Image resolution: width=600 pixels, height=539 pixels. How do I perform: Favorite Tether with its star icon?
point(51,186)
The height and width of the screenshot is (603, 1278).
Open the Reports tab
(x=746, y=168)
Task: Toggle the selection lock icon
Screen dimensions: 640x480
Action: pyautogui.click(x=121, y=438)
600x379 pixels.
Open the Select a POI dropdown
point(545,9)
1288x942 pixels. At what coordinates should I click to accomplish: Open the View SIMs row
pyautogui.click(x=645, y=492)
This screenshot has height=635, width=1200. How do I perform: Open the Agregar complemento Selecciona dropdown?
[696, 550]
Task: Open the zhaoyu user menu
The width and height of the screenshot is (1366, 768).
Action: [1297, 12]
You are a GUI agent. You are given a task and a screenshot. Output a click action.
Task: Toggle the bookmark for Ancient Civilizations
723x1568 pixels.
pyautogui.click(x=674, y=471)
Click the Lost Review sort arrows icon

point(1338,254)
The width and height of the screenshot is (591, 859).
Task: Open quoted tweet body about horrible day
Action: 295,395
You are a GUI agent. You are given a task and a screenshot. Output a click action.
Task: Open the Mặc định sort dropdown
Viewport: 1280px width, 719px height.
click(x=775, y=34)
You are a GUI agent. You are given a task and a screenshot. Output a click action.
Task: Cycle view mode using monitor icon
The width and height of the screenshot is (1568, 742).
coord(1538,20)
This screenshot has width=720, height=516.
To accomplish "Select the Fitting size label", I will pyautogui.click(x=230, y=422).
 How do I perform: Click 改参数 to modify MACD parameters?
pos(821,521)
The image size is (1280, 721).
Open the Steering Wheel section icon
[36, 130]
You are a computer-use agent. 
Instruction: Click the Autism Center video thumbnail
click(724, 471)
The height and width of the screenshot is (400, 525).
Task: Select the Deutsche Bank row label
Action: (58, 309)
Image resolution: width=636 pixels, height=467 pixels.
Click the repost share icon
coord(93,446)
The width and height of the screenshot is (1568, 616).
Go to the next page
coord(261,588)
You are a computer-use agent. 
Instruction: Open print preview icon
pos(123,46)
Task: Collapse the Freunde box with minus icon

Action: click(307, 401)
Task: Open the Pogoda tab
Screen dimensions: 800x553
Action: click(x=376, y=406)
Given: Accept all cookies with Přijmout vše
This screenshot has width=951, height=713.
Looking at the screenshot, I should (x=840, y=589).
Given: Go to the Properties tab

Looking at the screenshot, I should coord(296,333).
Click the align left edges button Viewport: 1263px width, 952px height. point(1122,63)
########
* [WHAT IS BEING ASKED]
Every record shown above must be echoed exactly.

* [REPLY TO THE EXERCISE]
Image resolution: width=600 pixels, height=539 pixels. How do I perform: Favorite Tether with its star icon?
point(51,186)
The height and width of the screenshot is (603, 1278).
Open the Reports tab
(x=746, y=168)
Task: Toggle the selection lock icon
Screen dimensions: 640x480
Action: pyautogui.click(x=121, y=438)
600x379 pixels.
Open the Select a POI dropdown
point(545,9)
1288x942 pixels. At what coordinates should I click to accomplish: Open the View SIMs row
pyautogui.click(x=645, y=492)
This screenshot has height=635, width=1200. How do I perform: Open the Agregar complemento Selecciona dropdown?
[696, 550]
Task: Open the zhaoyu user menu
The width and height of the screenshot is (1366, 768).
Action: [1297, 12]
You are a GUI agent. You are given a task and a screenshot. Output a click action.
Task: Toggle the bookmark for Ancient Civilizations
723x1568 pixels.
pyautogui.click(x=674, y=471)
Click the Lost Review sort arrows icon

point(1338,254)
The width and height of the screenshot is (591, 859).
Task: Open quoted tweet body about horrible day
Action: 295,395
You are a GUI agent. You are given a task and a screenshot. Output a click action.
Task: Open the Mặc định sort dropdown
Viewport: 1280px width, 719px height.
click(x=775, y=34)
You are a GUI agent. You are given a task and a screenshot. Output a click action.
Task: Cycle view mode using monitor icon
The width and height of the screenshot is (1568, 742).
coord(1538,20)
This screenshot has width=720, height=516.
To accomplish "Select the Fitting size label", I will pyautogui.click(x=230, y=422).
 How do I perform: Click 改参数 to modify MACD parameters?
pos(821,521)
The image size is (1280, 721).
Open the Steering Wheel section icon
[36, 130]
You are a computer-use agent. 
Instruction: Click the Autism Center video thumbnail
click(724, 471)
The height and width of the screenshot is (400, 525).
Task: Select the Deutsche Bank row label
Action: (58, 309)
Image resolution: width=636 pixels, height=467 pixels.
Click the repost share icon
coord(93,446)
The width and height of the screenshot is (1568, 616).
Go to the next page
coord(261,588)
You are a computer-use agent. 
Instruction: Open print preview icon
pos(123,46)
Task: Collapse the Freunde box with minus icon

Action: click(307, 401)
Task: Open the Pogoda tab
Screen dimensions: 800x553
Action: click(x=376, y=406)
Given: Accept all cookies with Přijmout vše
This screenshot has width=951, height=713.
Looking at the screenshot, I should (x=840, y=589).
Given: Go to the Properties tab

Looking at the screenshot, I should coord(296,333).
Click the align left edges button Viewport: 1263px width, 952px height. point(1122,63)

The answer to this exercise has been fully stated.